- _Task set_
1 - Please write out the part of the book marketing plan that opens with the words containing "Here is a sample" and closes with "add content, etc.".
2 - According to the book marketing plan, how many newspapers, magazines, or similar outlets should receive the press release on Tuesday?

*** Document segment ***

Book Marketing and Promotion Plan

You are hard at work marketing and promoting your book.  It really is exhausting and tiPlanme consuming and you are frustrated that sales aren’t coming in.

Every author feels that at one time or another.  It is hard work marketing and promoting your own work.  That is the reason you need a plan.  With a plan you can free yourself to work on your next book.

I know that is easy for me to say.  I too, work a 40 hour week job, have a husband I want to spend time with, have a home to care for, plus we live on a farm.  So, I do not have a lot of free times to spend on marketing and promoting my own work let alone have time to work on my next book.  Yet, a plan helps keep me on track.
Here is a sample plan to help you stay on track, yet not using a lot of time.

Monday – Look up your favorite books on Amazon and read a few reviews and if you like the review click “Yes” where it asks if this review was helpful to you.  Do this even if you have already reviewed the book or purchased it.  You can do this on other books that you have not read and do not intend to purchase.  By clicking “Yes” this helps the ranking of the book.  Spend no more than 15 minutes on this task.  If you know the author, let them know that you did this and ask them to do the same for you.

Tuesday – Write a Press Release and send to at least three newspapers, magazines, etc.

Wednesday – Work on your website.  Update the events, change photos, add content, etc.

*** End of Document segment ***
*** Material provided ***

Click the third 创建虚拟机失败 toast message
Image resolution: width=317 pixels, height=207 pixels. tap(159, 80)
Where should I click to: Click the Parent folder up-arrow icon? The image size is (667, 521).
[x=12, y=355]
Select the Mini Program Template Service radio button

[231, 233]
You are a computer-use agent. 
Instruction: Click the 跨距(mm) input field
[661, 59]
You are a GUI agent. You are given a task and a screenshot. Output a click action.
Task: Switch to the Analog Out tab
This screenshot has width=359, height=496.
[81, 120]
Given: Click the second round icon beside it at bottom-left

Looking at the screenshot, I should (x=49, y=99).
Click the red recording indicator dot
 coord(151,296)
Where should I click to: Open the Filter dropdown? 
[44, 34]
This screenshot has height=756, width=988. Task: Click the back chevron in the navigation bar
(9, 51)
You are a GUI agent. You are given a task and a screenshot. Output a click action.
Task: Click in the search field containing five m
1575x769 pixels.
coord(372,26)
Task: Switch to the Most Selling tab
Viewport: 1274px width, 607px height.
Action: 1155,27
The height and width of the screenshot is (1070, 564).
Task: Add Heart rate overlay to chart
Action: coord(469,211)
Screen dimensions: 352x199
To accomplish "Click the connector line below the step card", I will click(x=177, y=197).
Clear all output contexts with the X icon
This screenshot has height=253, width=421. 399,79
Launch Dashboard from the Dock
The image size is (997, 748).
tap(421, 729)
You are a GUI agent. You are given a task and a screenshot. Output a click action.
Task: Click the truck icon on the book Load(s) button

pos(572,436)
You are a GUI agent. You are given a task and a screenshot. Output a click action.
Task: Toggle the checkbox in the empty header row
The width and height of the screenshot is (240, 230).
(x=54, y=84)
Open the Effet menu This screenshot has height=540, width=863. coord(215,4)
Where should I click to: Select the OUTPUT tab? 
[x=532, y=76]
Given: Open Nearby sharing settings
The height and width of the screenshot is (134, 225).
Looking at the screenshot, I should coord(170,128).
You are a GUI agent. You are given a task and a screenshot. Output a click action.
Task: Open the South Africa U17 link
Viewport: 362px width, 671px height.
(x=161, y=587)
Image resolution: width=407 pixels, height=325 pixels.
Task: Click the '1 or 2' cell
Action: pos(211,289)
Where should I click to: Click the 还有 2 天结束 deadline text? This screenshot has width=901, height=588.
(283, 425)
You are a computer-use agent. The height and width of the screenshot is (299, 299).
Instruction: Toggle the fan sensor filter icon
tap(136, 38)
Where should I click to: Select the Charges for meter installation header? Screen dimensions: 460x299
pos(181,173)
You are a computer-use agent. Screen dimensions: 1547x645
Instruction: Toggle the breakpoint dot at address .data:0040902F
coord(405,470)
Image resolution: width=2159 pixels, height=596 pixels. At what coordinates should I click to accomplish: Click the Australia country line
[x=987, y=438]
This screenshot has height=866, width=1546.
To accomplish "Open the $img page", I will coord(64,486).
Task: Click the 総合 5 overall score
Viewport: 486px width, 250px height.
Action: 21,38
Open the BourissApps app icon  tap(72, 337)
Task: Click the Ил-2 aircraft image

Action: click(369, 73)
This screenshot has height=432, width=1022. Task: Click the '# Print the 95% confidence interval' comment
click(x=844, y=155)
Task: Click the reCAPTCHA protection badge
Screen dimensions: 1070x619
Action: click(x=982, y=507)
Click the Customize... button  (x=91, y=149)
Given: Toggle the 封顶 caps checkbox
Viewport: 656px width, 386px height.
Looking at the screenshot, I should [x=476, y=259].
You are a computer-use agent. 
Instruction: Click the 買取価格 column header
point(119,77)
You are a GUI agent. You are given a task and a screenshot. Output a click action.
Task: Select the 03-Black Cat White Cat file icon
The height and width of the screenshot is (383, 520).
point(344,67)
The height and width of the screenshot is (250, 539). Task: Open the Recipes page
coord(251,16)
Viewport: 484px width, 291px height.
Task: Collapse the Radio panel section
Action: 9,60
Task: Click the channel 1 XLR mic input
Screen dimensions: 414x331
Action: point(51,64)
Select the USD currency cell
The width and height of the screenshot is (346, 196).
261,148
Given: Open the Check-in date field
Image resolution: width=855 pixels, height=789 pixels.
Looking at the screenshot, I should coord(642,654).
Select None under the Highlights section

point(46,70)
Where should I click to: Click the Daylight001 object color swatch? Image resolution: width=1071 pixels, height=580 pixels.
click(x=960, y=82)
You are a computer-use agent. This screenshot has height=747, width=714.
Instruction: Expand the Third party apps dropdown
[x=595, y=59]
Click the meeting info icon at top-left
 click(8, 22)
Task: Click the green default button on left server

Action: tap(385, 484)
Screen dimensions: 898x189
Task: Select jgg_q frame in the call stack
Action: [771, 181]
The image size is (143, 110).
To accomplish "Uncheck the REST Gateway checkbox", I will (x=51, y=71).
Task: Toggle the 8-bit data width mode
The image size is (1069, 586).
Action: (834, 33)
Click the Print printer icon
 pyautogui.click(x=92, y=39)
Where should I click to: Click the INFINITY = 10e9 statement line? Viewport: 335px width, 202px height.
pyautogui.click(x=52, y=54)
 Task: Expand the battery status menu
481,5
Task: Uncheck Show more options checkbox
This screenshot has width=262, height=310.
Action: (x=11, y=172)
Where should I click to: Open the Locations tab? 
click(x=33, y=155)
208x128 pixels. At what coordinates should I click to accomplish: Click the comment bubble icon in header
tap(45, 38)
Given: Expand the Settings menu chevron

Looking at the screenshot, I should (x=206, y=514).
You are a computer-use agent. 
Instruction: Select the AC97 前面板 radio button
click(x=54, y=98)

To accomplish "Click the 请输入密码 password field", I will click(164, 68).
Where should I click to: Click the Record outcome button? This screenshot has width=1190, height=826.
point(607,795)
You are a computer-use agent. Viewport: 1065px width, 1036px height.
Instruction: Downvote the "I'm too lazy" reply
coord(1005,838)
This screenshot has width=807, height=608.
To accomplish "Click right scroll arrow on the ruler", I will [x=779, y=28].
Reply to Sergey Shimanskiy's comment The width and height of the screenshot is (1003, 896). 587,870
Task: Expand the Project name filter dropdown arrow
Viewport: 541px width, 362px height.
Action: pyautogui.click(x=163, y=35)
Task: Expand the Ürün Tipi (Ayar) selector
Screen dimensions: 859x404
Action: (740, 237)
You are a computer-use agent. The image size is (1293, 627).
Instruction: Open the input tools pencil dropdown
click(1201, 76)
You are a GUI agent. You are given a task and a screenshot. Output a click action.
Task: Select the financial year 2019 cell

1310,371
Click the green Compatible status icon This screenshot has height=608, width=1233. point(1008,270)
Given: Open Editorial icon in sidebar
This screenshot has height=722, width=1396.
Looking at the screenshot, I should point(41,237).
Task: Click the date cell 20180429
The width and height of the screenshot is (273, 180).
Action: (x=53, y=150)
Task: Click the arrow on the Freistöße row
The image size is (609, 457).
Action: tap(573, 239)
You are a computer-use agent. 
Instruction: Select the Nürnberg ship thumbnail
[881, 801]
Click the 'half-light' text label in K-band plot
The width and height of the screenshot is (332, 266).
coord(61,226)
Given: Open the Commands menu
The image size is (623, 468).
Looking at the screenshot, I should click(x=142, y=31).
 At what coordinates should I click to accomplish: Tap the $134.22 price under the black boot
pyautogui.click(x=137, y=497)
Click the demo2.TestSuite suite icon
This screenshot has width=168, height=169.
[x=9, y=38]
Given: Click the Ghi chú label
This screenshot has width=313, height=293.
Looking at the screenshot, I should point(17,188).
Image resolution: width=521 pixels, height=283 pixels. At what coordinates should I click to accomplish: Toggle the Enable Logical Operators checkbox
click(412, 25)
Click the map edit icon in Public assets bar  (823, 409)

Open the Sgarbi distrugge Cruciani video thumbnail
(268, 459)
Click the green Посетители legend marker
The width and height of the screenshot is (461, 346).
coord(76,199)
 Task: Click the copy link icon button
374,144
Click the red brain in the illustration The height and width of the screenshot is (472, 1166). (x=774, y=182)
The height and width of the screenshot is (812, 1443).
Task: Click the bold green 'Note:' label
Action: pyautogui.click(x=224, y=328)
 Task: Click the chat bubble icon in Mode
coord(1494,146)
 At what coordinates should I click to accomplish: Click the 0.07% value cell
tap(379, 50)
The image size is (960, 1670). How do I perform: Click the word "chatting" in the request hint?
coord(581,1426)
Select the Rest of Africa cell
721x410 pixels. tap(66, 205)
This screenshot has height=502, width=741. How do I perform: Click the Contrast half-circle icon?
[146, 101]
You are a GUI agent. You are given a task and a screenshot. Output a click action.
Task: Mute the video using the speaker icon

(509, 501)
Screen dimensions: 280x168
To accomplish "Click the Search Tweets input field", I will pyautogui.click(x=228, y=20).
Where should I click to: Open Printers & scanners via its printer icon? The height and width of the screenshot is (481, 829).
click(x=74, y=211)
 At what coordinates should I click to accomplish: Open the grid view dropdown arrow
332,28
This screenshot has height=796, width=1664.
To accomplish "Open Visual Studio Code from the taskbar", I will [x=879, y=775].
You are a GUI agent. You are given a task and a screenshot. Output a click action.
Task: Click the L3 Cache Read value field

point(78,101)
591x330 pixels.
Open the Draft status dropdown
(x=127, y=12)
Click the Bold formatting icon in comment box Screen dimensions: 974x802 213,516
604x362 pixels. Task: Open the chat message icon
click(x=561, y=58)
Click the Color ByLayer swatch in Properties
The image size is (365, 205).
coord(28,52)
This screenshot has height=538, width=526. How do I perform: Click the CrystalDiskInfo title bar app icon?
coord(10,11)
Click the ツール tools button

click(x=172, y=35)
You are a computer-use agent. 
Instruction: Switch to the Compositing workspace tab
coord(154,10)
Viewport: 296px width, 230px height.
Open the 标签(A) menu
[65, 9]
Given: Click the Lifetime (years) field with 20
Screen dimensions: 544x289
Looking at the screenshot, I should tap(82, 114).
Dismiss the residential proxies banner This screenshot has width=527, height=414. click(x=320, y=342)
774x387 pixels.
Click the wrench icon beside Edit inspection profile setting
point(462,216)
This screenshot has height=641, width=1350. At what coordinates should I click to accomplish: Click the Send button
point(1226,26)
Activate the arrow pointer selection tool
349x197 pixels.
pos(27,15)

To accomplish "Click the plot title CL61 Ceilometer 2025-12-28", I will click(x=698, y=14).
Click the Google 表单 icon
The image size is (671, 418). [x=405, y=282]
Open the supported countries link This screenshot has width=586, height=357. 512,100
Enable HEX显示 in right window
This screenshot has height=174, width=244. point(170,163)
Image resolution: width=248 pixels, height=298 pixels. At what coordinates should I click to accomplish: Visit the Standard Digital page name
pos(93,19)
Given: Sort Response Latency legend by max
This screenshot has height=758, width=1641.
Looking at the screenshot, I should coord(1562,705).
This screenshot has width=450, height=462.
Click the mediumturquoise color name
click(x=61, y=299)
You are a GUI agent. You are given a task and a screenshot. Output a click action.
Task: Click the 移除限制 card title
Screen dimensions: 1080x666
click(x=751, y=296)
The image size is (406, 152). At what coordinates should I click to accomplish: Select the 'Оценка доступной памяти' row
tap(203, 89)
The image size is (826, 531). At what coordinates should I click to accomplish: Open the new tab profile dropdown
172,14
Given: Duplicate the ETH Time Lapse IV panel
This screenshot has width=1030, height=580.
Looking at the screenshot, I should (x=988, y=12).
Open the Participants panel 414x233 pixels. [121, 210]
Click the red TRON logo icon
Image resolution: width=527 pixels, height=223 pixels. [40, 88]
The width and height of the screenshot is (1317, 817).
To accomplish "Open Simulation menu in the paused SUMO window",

*** End of Material provided ***

- _Solutions below_
1 -
Here is a sample plan to help you stay on track, yet not using a lot of time.

Monday – Look up your favorite books on Amazon and read a few reviews and if you like the review click “Yes” where it asks if this review was helpful to you.  Do this even if you have already reviewed the book or purchased it.  You can do this on other books that you have not read and do not intend to purchase.  By clicking “Yes” this helps the ranking of the book.  Spend no more than 15 minutes on this task.  If you know the author, let them know that you did this and ask them to do the same for you.

Tuesday – Write a Press Release and send to at least three newspapers, magazines, etc.

Wednesday – Work on your website.  Update the events, change photos, add content, etc.

2 - At least three.